< Expert Advice | 15.02.2018 |

Piping preference

Piping preference

Installers have long debated the merits of copper and plastic when it comes to plumbing, and there seems little sign of any consensus emerging.

The debate over the virtues of copper and plastic plumbing continues to divide the industry, with some believing plastic PVF to be a cost-effective, easy-to-install alternative to its metal counterparts.

On the other hand, many believe you can’t beat the reliability and performance of copper systems. It’s a subject most installers will have an opinion on, or at least a preference.

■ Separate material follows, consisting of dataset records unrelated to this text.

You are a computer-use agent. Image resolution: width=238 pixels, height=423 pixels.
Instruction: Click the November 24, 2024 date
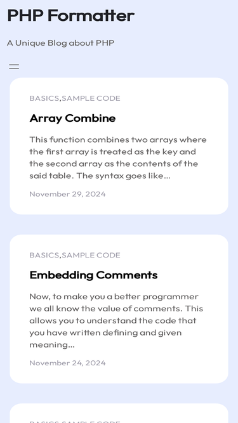tap(67, 363)
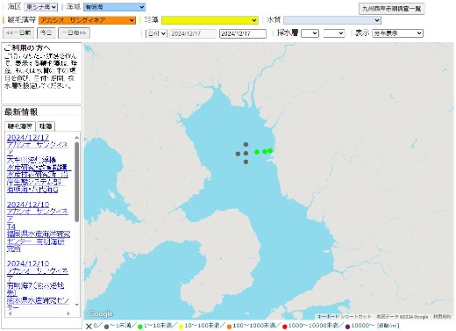Open the 海区 dropdown showing 東シナ海
The width and height of the screenshot is (456, 331).
coord(40,7)
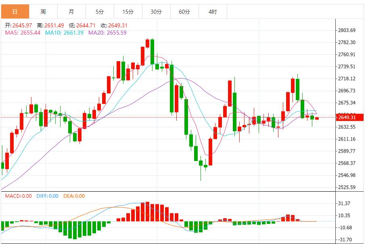The height and width of the screenshot is (244, 366).
Task: Click the DEA value label
Action: point(75,196)
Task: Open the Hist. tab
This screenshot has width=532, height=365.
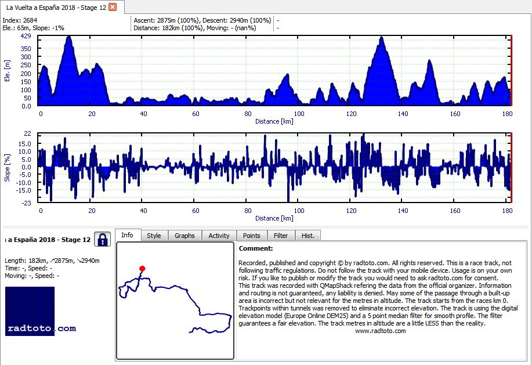Action: click(x=307, y=236)
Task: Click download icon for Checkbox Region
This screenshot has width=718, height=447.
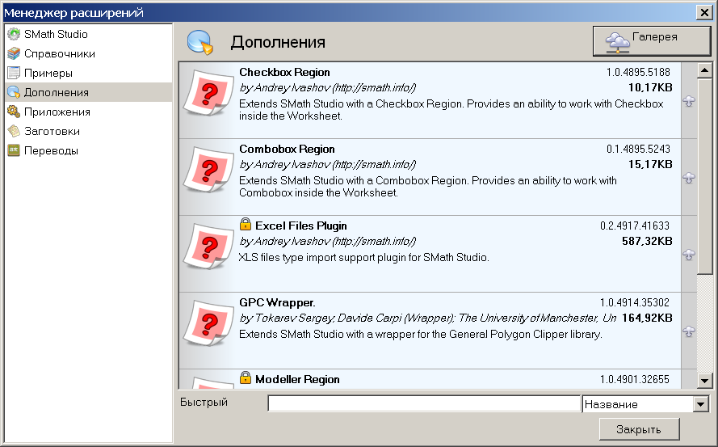Action: [x=689, y=101]
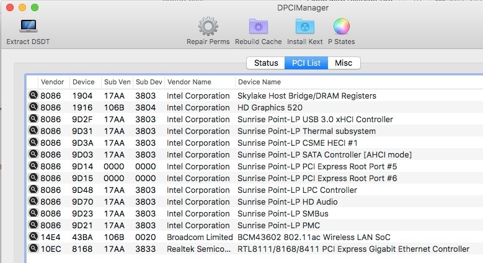Click the Sub Dev column header
The width and height of the screenshot is (483, 263).
[x=148, y=82]
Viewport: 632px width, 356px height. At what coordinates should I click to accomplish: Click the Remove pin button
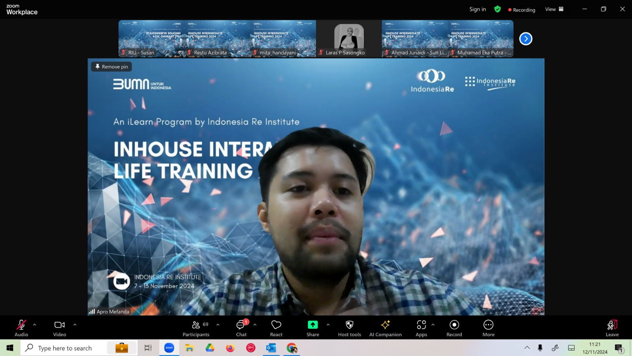coord(111,67)
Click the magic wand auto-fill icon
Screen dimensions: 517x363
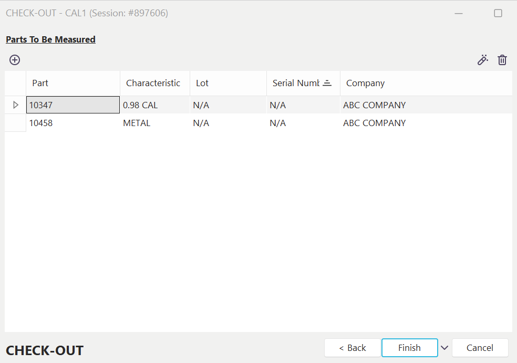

There are many variables to consider in such a long-standing argument, from breaking the habit of a lifetime and understanding the finer performance criteria of more complex applications, to balancing the hygiene requirements of a water system with the need for fast, cost-effective installation.

Broadly speaking, the industry agrees on three things:

  • It’s not a simple case of which material is better
  • Sticking to what you know is not always the best way to deliver great results
  • Specification should be based on the specific requirements of each application

To understand the debate more, we asked four industry leaders for their opinions.

Nigel Sanger, John Guest

Plastic plumbing is faster, easier and safer to install, delivering cost efficiencies and convenience on-site for the installer and other trades working in tandem. With no hot works, flexible lengths of pipe and fast-to-fit joints, almost all house builders are sold on the virtues of plastic. For the home owner, plastic systems mean no unsightly blackening copper pipes, plus reduced noise when the system is filling or cooling down, which meets the increasingly high expectations of the modern consumer.

Nigel Sanger, John Guest

Phill Jackson, Pegler Yorkshire

Copper is incredibly reliable, its versatility, strength and performance proven over time. It can be joined using press or push connections, making it a viable option for applications where hot works are not an option, or speed is imperative. When piping is on show, many prefer the rigid, smarter look of copper, compared with plastic, which buckles in long runs. Copper outperforms plastic in high-pressure and high-temperature applications, and has lifelong antimicrobial properties to combat bacteria such as Legionella.

Phill Jackson

Drew Styles, installer and UK Plumber of the Year 2017

It’s important to have the skills to install both copper and plastic systems. That said, I’m a fan of copper. There is a lack of education among home owners around the use of plastic systems, and many customers will think you are using a cheap DIY option. When it comes to larger commercial applications, I have found that plastic piping systems are often not available in the diameters required, so again I would use trusty copper.

Drew Styles

Graeme Dryden, Association of Plumbing & Heating Contractors

Copper is still widely used in retrofitting, and many feel a neater installation can be achieved with copper systems. The lines between plastic and copper can be blurred: construction sites often won’t allow hot works, so push-fit and crimping for both copper and plastics are available. For applications with challenging fluctuations in pressure, there are now semi-rigid plastics that may match the performance of their metal counterparts.